*** Opening of Input material ***

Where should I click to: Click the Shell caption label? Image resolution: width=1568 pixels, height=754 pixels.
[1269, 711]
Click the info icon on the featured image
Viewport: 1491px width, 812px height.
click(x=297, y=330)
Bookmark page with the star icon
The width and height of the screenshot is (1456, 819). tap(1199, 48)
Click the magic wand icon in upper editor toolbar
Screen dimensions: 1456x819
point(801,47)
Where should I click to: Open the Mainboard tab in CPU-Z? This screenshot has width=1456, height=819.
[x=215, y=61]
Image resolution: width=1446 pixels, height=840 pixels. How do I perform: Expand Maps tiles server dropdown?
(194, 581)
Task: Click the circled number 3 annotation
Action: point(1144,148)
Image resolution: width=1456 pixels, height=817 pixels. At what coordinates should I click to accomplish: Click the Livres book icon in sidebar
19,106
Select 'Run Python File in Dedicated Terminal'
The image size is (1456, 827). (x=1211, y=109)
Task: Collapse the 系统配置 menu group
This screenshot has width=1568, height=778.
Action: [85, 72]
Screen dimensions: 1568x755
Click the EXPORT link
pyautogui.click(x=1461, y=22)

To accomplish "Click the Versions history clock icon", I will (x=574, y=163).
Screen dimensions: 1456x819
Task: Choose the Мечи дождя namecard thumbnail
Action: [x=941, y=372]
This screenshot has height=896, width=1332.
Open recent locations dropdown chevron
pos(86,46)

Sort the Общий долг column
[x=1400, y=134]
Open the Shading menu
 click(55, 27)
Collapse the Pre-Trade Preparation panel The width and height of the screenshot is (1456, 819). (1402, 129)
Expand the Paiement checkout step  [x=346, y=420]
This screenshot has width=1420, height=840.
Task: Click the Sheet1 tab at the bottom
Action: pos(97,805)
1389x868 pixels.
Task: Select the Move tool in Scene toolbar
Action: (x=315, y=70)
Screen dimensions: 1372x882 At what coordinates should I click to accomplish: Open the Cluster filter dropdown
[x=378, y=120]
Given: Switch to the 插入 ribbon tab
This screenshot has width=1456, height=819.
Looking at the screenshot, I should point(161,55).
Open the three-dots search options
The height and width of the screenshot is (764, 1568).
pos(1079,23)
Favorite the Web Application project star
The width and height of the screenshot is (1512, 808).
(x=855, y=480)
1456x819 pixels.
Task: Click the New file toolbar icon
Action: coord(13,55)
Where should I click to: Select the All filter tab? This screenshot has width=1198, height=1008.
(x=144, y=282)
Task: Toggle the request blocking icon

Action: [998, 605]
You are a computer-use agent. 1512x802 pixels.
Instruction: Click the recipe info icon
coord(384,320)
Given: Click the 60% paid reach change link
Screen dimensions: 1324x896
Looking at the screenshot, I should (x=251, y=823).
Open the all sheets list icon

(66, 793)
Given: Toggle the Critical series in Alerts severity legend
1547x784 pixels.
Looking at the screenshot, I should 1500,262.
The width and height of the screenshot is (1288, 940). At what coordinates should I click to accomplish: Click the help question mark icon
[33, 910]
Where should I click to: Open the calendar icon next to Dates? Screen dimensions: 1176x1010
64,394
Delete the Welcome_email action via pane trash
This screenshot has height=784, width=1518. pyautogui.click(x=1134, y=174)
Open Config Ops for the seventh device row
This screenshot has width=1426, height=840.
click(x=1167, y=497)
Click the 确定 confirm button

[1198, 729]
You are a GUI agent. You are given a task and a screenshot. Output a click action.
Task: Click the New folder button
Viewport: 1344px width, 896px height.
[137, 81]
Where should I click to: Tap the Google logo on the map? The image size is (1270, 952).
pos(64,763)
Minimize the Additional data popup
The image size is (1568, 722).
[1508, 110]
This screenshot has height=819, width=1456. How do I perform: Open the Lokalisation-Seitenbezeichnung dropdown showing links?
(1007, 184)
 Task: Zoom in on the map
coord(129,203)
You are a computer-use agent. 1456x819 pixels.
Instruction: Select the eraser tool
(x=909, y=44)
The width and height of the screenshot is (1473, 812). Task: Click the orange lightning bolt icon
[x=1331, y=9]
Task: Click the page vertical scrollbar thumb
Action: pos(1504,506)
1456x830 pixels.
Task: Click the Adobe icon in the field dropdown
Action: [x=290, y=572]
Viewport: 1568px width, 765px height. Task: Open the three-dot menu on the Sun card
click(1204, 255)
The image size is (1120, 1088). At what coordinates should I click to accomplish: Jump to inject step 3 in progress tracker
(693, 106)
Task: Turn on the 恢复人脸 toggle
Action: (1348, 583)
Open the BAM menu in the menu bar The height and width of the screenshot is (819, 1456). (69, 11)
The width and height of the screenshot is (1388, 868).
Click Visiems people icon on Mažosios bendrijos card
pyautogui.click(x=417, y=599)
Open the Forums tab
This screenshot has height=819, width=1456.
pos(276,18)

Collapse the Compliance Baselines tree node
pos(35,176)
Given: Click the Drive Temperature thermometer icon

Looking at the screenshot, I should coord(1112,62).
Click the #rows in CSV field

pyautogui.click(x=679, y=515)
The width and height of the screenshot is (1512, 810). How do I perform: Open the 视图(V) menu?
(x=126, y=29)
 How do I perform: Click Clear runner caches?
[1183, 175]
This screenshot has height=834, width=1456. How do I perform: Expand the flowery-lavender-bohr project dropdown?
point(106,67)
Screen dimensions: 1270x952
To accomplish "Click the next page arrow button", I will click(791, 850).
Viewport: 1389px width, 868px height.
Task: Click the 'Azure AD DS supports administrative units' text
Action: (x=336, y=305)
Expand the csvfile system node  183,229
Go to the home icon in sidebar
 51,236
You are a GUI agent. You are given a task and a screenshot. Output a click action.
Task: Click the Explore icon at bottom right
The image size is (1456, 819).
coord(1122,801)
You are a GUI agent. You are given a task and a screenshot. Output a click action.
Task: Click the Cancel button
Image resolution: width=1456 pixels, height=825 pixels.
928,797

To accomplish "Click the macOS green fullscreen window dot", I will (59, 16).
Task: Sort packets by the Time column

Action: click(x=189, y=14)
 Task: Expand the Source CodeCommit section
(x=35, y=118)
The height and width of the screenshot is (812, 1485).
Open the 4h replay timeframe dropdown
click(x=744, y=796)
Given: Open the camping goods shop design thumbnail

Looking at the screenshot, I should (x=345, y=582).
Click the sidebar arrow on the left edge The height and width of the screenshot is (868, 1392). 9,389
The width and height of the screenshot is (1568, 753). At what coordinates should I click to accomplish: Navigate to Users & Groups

*** Close of Input material ***

Work to complete: All the lines above need to be printed again, exactly.

Solution to this exercise:
Where should I click to: Click the Shell caption label? Image resolution: width=1568 pixels, height=754 pixels.
[1269, 711]
Click the info icon on the featured image
Viewport: 1491px width, 812px height.
click(x=297, y=330)
Bookmark page with the star icon
The width and height of the screenshot is (1456, 819). tap(1199, 48)
Click the magic wand icon in upper editor toolbar
Screen dimensions: 1456x819
point(801,47)
Where should I click to: Open the Mainboard tab in CPU-Z? This screenshot has width=1456, height=819.
[x=215, y=61]
Image resolution: width=1446 pixels, height=840 pixels. How do I perform: Expand Maps tiles server dropdown?
(194, 581)
Task: Click the circled number 3 annotation
Action: point(1144,148)
Image resolution: width=1456 pixels, height=817 pixels. At what coordinates should I click to accomplish: Click the Livres book icon in sidebar
19,106
Select 'Run Python File in Dedicated Terminal'
The image size is (1456, 827). (x=1211, y=109)
Task: Collapse the 系统配置 menu group
This screenshot has width=1568, height=778.
Action: [85, 72]
Screen dimensions: 1568x755
Click the EXPORT link
pyautogui.click(x=1461, y=22)

To accomplish "Click the Versions history clock icon", I will (x=574, y=163).
Screen dimensions: 1456x819
Task: Choose the Мечи дождя namecard thumbnail
Action: [x=941, y=372]
This screenshot has height=896, width=1332.
Open recent locations dropdown chevron
pos(86,46)

Sort the Общий долг column
[x=1400, y=134]
Open the Shading menu
 click(55, 27)
Collapse the Pre-Trade Preparation panel The width and height of the screenshot is (1456, 819). (1402, 129)
Expand the Paiement checkout step  [x=346, y=420]
This screenshot has width=1420, height=840.
Task: Click the Sheet1 tab at the bottom
Action: pos(97,805)
1389x868 pixels.
Task: Select the Move tool in Scene toolbar
Action: (x=315, y=70)
Screen dimensions: 1372x882 At what coordinates should I click to accomplish: Open the Cluster filter dropdown
[x=378, y=120]
Given: Switch to the 插入 ribbon tab
This screenshot has width=1456, height=819.
Looking at the screenshot, I should point(161,55).
Open the three-dots search options
The height and width of the screenshot is (764, 1568).
pos(1079,23)
Favorite the Web Application project star
The width and height of the screenshot is (1512, 808).
(x=855, y=480)
1456x819 pixels.
Task: Click the New file toolbar icon
Action: coord(13,55)
Where should I click to: Select the All filter tab? This screenshot has width=1198, height=1008.
(x=144, y=282)
Task: Toggle the request blocking icon

Action: [998, 605]
You are a computer-use agent. 1512x802 pixels.
Instruction: Click the recipe info icon
coord(384,320)
Given: Click the 60% paid reach change link
Screen dimensions: 1324x896
Looking at the screenshot, I should (x=251, y=823).
Open the all sheets list icon

(66, 793)
Given: Toggle the Critical series in Alerts severity legend
1547x784 pixels.
Looking at the screenshot, I should 1500,262.
The width and height of the screenshot is (1288, 940). At what coordinates should I click to accomplish: Click the help question mark icon
[33, 910]
Where should I click to: Open the calendar icon next to Dates? Screen dimensions: 1176x1010
64,394
Delete the Welcome_email action via pane trash
This screenshot has height=784, width=1518. pyautogui.click(x=1134, y=174)
Open Config Ops for the seventh device row
This screenshot has width=1426, height=840.
click(x=1167, y=497)
Click the 确定 confirm button

[1198, 729]
You are a GUI agent. You are given a task and a screenshot. Output a click action.
Task: Click the New folder button
Viewport: 1344px width, 896px height.
[137, 81]
Where should I click to: Tap the Google logo on the map? The image size is (1270, 952).
pos(64,763)
Minimize the Additional data popup
The image size is (1568, 722).
[1508, 110]
This screenshot has height=819, width=1456. How do I perform: Open the Lokalisation-Seitenbezeichnung dropdown showing links?
(1007, 184)
 Task: Zoom in on the map
coord(129,203)
You are a computer-use agent. 1456x819 pixels.
Instruction: Select the eraser tool
(x=909, y=44)
The width and height of the screenshot is (1473, 812). Task: Click the orange lightning bolt icon
[x=1331, y=9]
Task: Click the page vertical scrollbar thumb
Action: pos(1504,506)
1456x830 pixels.
Task: Click the Adobe icon in the field dropdown
Action: [x=290, y=572]
Viewport: 1568px width, 765px height. Task: Open the three-dot menu on the Sun card
click(1204, 255)
The image size is (1120, 1088). At what coordinates should I click to accomplish: Jump to inject step 3 in progress tracker
(693, 106)
Task: Turn on the 恢复人脸 toggle
Action: (1348, 583)
Open the BAM menu in the menu bar The height and width of the screenshot is (819, 1456). (69, 11)
The width and height of the screenshot is (1388, 868).
Click Visiems people icon on Mažosios bendrijos card
pyautogui.click(x=417, y=599)
Open the Forums tab
This screenshot has height=819, width=1456.
pos(276,18)

Collapse the Compliance Baselines tree node
pos(35,176)
Given: Click the Drive Temperature thermometer icon

Looking at the screenshot, I should coord(1112,62).
Click the #rows in CSV field

pyautogui.click(x=679, y=515)
The width and height of the screenshot is (1512, 810). How do I perform: Open the 视图(V) menu?
(x=126, y=29)
 How do I perform: Click Clear runner caches?
[1183, 175]
This screenshot has height=834, width=1456. How do I perform: Expand the flowery-lavender-bohr project dropdown?
point(106,67)
Screen dimensions: 1270x952
To accomplish "Click the next page arrow button", I will click(791, 850).
Viewport: 1389px width, 868px height.
Task: Click the 'Azure AD DS supports administrative units' text
Action: (x=336, y=305)
Expand the csvfile system node  183,229
Go to the home icon in sidebar
 51,236
You are a GUI agent. You are given a task and a screenshot. Output a click action.
Task: Click the Explore icon at bottom right
The image size is (1456, 819).
coord(1122,801)
You are a GUI agent. You are given a task and a screenshot. Output a click action.
Task: Click the Cancel button
Image resolution: width=1456 pixels, height=825 pixels.
928,797

To accomplish "Click the macOS green fullscreen window dot", I will (59, 16).
Task: Sort packets by the Time column

Action: click(x=189, y=14)
 Task: Expand the Source CodeCommit section
(x=35, y=118)
The height and width of the screenshot is (812, 1485).
Open the 4h replay timeframe dropdown
click(x=744, y=796)
Given: Open the camping goods shop design thumbnail

Looking at the screenshot, I should (x=345, y=582).
Click the sidebar arrow on the left edge The height and width of the screenshot is (868, 1392). 9,389
The width and height of the screenshot is (1568, 753). At what coordinates should I click to accomplish: Navigate to Users & Groups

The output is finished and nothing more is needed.